## COSA FARE
[1] Secondo l'articolo su Samuele Manfredi, in quale città si trova l'ospedale dove il ciclista segue la riabilitazione?
[2] Prosegui l'articolo su Samuele Manfredi a partire dalla sua ultima frase.

## BRANO DI LETTURA
———

Ciclismo – Samuele Manfredi, la forza di un guerriero! A 10 mesi dall’incidente lo spirito è quello di un combattente: “me la riprendo la mia vita!”

SportFair

Samuele Manfredi non ha intenzione di mollare: a 10 mesi dal terribile incidente in bici il giovane azzurro è motivato a tornare alla sua vita

Sono passati 10 mesi dal terribile incidente stradale in cui è rimasta coinvolta la giovanissima promessa del ciclismo Samuele Manfredi. Il 19enne è rimasto in coma farmacologico per oltre un mese per poi svegliarsi incapace di muoversi e parlare. Adesso Samuele vive all’ospedale di Ferrara, dove sta seguendo un percorso di riabilitazione.

Prima dei mondiali dello Yorkshire, Manfredi ha ricevuto la visita del ct De Candido, che gli ha regalato una maglietta della Nazionale: “posso metterla? Lo faccio subito. Un giorno la indosserò mentre sono di nuovo in bici. Non ho paura della riabilitazione, ci vorrà il tempo che ci vorrà, ma nessuno mi ferma“, ha affermato il giovane ciclista.

———

## MATERIALE DI STUDIO
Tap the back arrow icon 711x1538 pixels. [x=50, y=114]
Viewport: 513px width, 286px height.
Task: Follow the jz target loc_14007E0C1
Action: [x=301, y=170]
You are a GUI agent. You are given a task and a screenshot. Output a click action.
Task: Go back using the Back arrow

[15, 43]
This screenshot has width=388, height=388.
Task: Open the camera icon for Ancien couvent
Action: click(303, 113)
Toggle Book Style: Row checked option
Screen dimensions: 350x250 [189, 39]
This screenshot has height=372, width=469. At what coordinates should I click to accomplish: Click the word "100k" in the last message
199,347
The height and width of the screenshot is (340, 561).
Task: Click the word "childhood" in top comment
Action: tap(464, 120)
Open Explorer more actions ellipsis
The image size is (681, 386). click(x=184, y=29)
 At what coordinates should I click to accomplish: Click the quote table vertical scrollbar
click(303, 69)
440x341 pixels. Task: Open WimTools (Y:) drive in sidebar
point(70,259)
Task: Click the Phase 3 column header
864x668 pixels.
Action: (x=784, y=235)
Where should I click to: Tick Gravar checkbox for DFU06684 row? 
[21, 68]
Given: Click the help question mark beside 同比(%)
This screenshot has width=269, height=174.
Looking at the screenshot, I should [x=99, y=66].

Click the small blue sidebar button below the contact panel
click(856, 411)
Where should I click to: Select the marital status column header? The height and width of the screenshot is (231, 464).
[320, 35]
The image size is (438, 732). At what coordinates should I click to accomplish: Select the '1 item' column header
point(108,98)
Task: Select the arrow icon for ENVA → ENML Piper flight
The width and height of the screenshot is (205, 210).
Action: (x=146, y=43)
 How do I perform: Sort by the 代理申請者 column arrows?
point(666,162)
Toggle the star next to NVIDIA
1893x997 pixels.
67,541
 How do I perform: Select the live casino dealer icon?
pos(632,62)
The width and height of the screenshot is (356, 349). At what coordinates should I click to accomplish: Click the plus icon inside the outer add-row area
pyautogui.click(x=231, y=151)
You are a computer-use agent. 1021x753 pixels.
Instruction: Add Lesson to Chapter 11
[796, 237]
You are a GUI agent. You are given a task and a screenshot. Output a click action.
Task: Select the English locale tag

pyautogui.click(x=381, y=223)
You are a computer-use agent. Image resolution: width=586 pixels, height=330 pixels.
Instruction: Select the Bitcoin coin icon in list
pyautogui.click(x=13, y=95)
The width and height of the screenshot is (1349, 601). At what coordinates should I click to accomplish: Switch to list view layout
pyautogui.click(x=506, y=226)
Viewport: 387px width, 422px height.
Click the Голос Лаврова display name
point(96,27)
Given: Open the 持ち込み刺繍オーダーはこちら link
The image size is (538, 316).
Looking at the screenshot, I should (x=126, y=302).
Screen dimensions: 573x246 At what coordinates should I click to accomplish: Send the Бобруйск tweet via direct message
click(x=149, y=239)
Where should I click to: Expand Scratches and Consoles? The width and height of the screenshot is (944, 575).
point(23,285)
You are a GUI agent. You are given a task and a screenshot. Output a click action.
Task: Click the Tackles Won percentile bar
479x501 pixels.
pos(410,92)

———

## SOLUZIONI DEGLI ESERCIZI
[1] A Ferrara.

[2]
samuele manfredi
LaPresse/Fabio Ferrari

Manfredi non si arrende ed è voglioso di tornare presto in bici: “fino a qualche mese fa non avevo forza nella braccia. Ora fanno il loro lavoro. è stata una lenta risalita: devo dire grazie a tutti, medici e infermieri. Sono persino andato a fare kayak in un laghetto artificiale, qui vicino. Io davanti e il dottore istruttore dietro. Ne ho fatte di pagaiate… Mi resta l’ostacolo maggiore: le gambe. A volte la mia gamba si alza da sola, ma è un riflesso incondizionato. Non va bene. Devo muoverle io. Dopo l’intervento ci sono stati dei netti miglioramenti, faccio due sedute al giorno, circa 5-6 ore in totale, ma potrei arrivare a 10. I medici mi guardano stupito “Non sei stanco?”, dicono. No, chi ha fatto ciclismo conosce bene la fatica. E poi devo rientrare in gruppo, non posso aspettare“, ha raccontato.

Mi sono svegliato in ospedale e non capivo. Poi mi hanno spiegato, inutile piangersi addosso. Dico solo che accade troppo spesso. Troppo spesso in Italia un ciclista muore o rischia la vita. Chi pedala è il più fragile, va protetto come accade all’estero. E ci vuole più cultura sportiva, da noi manca. Ero bravo a basket, a calcio no. Ma la bici… Un amore unico. Per riaverlo sto sopportando tutto questo. Vede quella macchina? Lì ho iniziato a rifare i primi passi… Penso positivo, ora ho il permesso di dormire a casa di mia madre i fine settimana. E ci raggiunge papà, stiamo uniti: visitiamo città, musei, montagne. Devo recuperare peso, sono dimagrito troppo. Per fortuna c’è la cucina di mamma. Me la riprendo la mia vecchia vita. Tiberi (oro Mondiale nella crono jr, ndr) mi ha commosso con la sua dedica. Mi ha telefono è stato bellissimo, mi sono sentito parte del gruppo. Di solito andavo in fuga io, adesso mi tocca inseguire. Ma forse il destino non sa che ho vinto l’oro proprio in quella specialità…“, ha concluso il giovane guerriero.